Whitman’s had a few tough years herself. A failed $150 million campaign for the California governorship included a public squabble with a former housekeeper.

“Running for political office was the hardest thing I have ever done,” she says in the new publication. “When things seem challenging here, I go back to that.”

But can Whitman save HP? The company makes PCs and printers, which customers just aren’t buying anymore. In the past couple of years, the company has lost 70% of its value – a cool $US68 billion.

So how long will it take to change the company?

“Five years…some people don’t like that answer.”

This piece is an excellent look into both what caused HP to fall so fast, and Whitman’s own personal style. The company was one of the earliest darlings of Silicon Valley, complete with a casual and playful office environment.

The story chronicles a steep downfall. Chief executive Mark Hurd had built the company into the largest tech business in the world – it counted $US126 billion in sales in 2010.

He resigned after being accused of sexual harassment – but not without some counsel from Apple chief Steve Jobs, who said that a healthy HP was important to Silicon Valley. The piece reveals that Hurd’s successors tended to blame him for bad decisions.

Now, Whitman is trying to change all that. One of her first steps was to take executives out of their office and place them in cubicles.

“We are a Marriott company, not the Four Seasons,” she told a meeting of executives.

There are plenty of people telling Whitman what to do, including break the company into several pieces. But she’s confident the business can succeed on its own terms.

“We’ll see how it turns out…my view is that it will be one of the great comeback stories in American business.”

A bold call.

How Facebook plans to beat Google at its own game

This week has been a significant one for Facebook. The social network announced a new search product that allows users to trawl through the huge amounts of data in their network.

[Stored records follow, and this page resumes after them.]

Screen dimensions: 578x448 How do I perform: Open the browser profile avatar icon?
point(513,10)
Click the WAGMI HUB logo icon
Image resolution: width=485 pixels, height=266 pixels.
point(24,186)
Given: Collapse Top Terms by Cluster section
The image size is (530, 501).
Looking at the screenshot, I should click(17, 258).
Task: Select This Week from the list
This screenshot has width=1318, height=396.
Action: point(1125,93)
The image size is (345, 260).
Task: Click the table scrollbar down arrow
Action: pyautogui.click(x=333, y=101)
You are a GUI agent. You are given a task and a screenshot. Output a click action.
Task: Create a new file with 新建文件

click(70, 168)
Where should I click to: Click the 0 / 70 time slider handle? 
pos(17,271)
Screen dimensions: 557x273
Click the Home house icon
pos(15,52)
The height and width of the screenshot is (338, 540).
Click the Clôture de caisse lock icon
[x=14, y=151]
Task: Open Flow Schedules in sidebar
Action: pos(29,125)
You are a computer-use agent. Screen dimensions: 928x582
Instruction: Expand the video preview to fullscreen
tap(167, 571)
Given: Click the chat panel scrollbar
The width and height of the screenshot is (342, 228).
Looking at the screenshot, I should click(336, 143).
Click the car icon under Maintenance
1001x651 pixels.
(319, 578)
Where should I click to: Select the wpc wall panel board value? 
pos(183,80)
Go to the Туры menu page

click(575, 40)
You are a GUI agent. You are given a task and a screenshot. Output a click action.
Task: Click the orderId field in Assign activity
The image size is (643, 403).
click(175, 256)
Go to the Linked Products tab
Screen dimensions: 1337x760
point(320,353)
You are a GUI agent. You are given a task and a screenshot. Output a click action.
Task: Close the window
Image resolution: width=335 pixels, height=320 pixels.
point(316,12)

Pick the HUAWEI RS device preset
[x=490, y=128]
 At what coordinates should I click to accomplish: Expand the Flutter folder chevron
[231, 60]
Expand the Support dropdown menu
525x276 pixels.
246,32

The possibilities are endless. But analysts have rightly latched on to the fact this could give Google a run for its money. If users are searching Facebook for places to eat, and things to do, then Google could see a big dent in its user base.

But as this piece on Wired points out, it goes even further than that.

Facebook created the search function to solve a specific problem – sorting through your Facebook friends is a huge task, especially if you have several hundred. As the piece rightly points out, Google has been dreading this day for a while. Google’s data can’t access Facebook, and now, Facebook has the ability to search through it in detail.

Zuckerberg is still adamant the product isn’t web search – but he also says the product can do something no other company can.

“All those other services are indexing primarily public information, and stuff in Facebook isn’t out there in the world — it’s stuff that people share.”

“There’s no real way to cut through the contents of what people are sharing, to fulfil big human needs about discovery, to find people you wouldn’t otherwise be connected with. And we thought we should do something about that. We’re the only service in the world that can do that.”

The story of the product begins in 2011, when Zuckerberg asked former Google employee Lars Rasmussen to join him for a discussion. Rasmussen, who has previously worked in Australia, was part of the team which originally created Google Maps and Google Wave.

Rasmussen worked on Facebook Search for more than a year, until 50 engineers were working on the project. It became clear the project was so big it would require an update to the entire site.

A demonstration shown to Wired provides a good reason for several sites to worry – Facebook allows you to search for potential employees, photos of your family members, and even potential dating partners.

And while Zuckerberg is still saying this is different from Google, he doesn’t hesitate when asked whether the number of queries could match the search giant.

“Hopefully, over time,” he says. “But we’re building this because we think it’ll be something that people want to use.”

Google should be worried. Check out the story for an in-depth look at the future of search.

The YouTube revolution

Here at Best of the Web we’ve highlighted a few articles that have examined the way YouTube is changing, but this feature at the New Yorker deserves a look.

It’s no secret the company is looking to emphasise its “channels”, hubs of content designed by people who don’t have access to the Hollywood machine.

YouTube is aiming to change the way we consume content. Rather than have the television when we can watch certain shows, a video sharing site has the ability to open up new avenues of media consumption.

The man responsible for a lot of YouTube’s growth is Sala Kamangar, but he says in this piece he has a specific challenge – to get people watching entire programs. The longer people stay, the more money Google makes from ads.

“Our data suggests TV watching is on the rise,” he said. “It seems to have increased from four to five hours in recent years, and we think it will keep increasing. Screen time in general will increase. I wake up with a Droid next to my bed, and I immediately look into the screen for my instructions.”

“That’s the trend – more screen time – and we think that will benefit YouTube.”

If you’re a YouTube user, then you’d better check this one out – you might notice some of these changes occur over the next few years, or even months.